Quelltext
Leitlinien praktisch angewandt: „Die junge Sportlerin mit Pille“

Eine junge sportliche Frau, die seit einem halben Jahr die Pille nimmt, kommt mit einer Thrombose aus ihrem Urlaub zurück. Wie lang sollte die Antikoagulation fortgeführt werden und sollte die orale Kontrazeption abgesetzt werden?

Wir haben für diese Artikelreihe von Ihren Kolleg:innen einige Fallbeispiele gesammelt. Sie zeigen die Herangehensweise und mögliche leitliniengerechte Lösungen in alltäglichen und nicht so alltäglichen Situationen auf. Halten Sie in den nächsten Monaten Ausschau nach neuen Fällen!

Material
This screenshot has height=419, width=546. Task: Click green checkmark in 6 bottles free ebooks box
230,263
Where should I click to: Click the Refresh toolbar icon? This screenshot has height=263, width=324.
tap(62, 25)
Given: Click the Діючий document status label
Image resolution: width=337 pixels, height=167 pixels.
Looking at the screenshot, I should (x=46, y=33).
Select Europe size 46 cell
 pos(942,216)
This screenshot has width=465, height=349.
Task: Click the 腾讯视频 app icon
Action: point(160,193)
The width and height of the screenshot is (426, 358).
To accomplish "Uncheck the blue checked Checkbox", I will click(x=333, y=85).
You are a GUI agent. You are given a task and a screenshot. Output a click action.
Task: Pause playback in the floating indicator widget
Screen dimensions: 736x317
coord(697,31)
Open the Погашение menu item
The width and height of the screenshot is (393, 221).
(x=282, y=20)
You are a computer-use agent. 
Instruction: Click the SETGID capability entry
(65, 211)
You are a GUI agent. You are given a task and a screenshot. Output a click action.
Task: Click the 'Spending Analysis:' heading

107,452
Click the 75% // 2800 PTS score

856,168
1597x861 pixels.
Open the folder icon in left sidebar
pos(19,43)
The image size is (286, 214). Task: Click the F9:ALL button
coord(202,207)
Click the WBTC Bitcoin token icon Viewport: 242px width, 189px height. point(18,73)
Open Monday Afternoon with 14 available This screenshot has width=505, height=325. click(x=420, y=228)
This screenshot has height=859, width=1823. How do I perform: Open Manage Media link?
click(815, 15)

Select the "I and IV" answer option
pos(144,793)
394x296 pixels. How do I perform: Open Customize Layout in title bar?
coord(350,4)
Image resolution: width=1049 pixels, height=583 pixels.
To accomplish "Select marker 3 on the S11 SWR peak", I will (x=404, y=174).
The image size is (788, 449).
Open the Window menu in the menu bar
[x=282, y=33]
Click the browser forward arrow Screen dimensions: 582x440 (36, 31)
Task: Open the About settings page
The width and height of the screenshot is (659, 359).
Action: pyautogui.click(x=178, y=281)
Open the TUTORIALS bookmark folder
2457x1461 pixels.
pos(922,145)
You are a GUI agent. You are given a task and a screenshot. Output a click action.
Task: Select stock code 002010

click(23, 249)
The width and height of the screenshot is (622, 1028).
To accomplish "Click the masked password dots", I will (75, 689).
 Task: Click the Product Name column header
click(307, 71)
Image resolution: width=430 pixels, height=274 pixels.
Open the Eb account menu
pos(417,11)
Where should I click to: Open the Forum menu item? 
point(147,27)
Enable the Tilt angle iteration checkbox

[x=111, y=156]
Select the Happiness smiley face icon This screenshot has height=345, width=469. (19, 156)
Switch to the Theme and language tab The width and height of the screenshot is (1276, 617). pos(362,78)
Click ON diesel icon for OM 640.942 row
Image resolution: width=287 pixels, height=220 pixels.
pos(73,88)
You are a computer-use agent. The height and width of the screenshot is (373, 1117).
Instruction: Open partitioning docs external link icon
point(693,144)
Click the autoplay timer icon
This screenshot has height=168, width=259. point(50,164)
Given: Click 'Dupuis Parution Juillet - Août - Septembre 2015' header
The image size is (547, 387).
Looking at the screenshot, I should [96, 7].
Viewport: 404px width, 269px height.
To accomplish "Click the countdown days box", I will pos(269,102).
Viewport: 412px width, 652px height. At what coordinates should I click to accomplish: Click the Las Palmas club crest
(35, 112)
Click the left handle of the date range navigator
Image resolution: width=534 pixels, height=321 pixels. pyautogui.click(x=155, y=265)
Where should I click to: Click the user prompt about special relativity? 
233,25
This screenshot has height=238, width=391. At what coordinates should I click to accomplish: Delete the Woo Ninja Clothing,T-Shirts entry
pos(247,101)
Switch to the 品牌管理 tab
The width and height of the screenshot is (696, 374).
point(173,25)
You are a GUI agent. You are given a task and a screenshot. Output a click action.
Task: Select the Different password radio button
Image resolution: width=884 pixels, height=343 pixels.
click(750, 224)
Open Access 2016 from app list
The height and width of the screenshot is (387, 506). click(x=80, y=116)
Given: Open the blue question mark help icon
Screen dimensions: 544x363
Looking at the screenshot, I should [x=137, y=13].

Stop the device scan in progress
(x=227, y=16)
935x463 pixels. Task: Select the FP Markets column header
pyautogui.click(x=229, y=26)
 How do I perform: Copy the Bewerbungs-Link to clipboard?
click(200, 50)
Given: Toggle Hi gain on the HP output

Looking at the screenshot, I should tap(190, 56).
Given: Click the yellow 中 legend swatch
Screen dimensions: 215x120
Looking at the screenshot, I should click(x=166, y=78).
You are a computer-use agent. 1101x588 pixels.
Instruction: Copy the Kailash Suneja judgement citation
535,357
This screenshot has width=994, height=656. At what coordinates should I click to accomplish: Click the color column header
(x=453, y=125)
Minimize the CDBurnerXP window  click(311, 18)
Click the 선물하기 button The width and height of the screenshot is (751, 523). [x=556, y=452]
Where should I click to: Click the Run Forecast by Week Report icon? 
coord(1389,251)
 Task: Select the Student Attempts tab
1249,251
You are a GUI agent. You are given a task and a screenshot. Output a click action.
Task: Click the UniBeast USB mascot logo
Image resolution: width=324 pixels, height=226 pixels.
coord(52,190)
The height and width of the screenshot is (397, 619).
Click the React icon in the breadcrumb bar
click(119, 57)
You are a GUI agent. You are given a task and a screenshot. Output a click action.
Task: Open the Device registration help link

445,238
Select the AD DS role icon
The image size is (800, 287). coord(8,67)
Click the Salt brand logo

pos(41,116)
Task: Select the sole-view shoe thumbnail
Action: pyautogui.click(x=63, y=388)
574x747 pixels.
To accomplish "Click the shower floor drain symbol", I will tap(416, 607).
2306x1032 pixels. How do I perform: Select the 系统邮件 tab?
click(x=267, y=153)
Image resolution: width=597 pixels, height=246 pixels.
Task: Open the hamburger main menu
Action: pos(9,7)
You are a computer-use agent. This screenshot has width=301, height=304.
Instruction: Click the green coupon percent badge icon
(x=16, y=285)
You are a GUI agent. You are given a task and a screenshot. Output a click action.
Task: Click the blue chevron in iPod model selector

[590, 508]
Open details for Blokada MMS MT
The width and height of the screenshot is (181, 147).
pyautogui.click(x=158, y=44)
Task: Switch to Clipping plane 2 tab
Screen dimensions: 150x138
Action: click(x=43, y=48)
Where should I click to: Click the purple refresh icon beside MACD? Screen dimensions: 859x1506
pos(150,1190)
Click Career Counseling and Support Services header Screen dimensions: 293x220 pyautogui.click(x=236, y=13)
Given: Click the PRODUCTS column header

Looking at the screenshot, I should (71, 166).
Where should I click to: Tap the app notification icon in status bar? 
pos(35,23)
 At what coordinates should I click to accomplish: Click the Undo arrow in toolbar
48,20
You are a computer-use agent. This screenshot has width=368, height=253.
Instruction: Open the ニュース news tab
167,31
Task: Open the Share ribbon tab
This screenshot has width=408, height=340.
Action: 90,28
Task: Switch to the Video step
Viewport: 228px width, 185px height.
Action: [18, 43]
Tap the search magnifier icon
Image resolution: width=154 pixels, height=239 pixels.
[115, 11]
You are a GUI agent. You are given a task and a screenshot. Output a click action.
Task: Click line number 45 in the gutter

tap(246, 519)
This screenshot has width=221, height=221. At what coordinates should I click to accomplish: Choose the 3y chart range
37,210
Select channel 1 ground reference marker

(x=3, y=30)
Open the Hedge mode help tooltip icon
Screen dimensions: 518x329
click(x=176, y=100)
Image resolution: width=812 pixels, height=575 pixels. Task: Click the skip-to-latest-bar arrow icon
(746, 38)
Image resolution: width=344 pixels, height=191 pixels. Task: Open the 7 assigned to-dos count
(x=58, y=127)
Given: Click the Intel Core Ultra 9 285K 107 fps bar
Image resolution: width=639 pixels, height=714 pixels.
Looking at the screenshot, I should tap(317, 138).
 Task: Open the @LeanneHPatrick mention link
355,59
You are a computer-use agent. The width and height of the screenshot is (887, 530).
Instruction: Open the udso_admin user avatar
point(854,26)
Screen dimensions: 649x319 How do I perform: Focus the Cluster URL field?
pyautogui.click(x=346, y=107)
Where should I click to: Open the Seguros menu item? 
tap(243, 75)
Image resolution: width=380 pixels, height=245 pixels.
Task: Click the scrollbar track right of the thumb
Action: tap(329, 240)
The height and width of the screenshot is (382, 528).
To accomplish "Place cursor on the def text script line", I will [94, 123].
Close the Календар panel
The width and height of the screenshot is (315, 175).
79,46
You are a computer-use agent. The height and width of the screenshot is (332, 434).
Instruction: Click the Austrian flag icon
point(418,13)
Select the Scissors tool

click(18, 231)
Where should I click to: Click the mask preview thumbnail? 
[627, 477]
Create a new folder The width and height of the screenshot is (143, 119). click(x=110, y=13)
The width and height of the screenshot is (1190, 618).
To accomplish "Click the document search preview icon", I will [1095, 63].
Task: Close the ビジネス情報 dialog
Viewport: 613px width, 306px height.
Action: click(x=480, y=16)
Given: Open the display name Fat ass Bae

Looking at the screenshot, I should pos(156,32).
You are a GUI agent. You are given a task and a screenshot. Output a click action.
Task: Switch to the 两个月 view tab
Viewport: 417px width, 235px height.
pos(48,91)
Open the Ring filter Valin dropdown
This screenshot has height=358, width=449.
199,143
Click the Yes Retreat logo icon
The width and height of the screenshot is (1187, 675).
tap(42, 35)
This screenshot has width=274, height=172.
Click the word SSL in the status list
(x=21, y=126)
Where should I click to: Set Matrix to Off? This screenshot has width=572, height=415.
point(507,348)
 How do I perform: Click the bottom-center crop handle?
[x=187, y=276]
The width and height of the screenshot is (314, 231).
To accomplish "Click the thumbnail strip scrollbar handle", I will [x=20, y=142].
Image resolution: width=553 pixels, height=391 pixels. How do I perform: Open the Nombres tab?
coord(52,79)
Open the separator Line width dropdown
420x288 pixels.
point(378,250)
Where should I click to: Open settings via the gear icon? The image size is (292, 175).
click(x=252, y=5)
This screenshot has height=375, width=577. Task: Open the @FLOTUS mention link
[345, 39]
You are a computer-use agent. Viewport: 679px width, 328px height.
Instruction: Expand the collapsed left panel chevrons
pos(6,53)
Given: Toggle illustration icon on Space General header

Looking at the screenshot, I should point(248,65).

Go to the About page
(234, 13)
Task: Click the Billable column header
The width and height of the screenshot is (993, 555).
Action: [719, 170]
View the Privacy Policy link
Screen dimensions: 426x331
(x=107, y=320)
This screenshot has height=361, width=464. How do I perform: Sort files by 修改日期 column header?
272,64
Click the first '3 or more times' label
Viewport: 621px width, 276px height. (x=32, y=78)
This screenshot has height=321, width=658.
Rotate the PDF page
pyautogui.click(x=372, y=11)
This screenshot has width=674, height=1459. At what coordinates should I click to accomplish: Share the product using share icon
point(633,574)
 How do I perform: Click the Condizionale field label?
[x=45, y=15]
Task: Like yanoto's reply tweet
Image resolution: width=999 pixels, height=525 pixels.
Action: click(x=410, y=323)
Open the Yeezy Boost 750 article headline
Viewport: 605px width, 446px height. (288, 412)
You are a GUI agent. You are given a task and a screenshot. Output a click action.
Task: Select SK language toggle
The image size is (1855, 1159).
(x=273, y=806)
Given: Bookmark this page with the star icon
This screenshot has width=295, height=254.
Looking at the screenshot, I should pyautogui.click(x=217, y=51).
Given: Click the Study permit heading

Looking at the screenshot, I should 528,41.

Aufgabe
Gib aus dem Fallbeispiel zur jungen Sportlerin mit Pille einen Abschnitt wortgetreu wieder. Beginne bei den Worten „Leitlinien praktisch angewandt: „Die“ und höre nach „nach neuen Fällen!“ auf.

Lösung
Leitlinien praktisch angewandt: „Die junge Sportlerin mit Pille“

Eine junge sportliche Frau, die seit einem halben Jahr die Pille nimmt, kommt mit einer Thrombose aus ihrem Urlaub zurück. Wie lang sollte die Antikoagulation fortgeführt werden und sollte die orale Kontrazeption abgesetzt werden?

Wir haben für diese Artikelreihe von Ihren Kolleg:innen einige Fallbeispiele gesammelt. Sie zeigen die Herangehensweise und mögliche leitliniengerechte Lösungen in alltäglichen und nicht so alltäglichen Situationen auf. Halten Sie in den nächsten Monaten Ausschau nach neuen Fällen!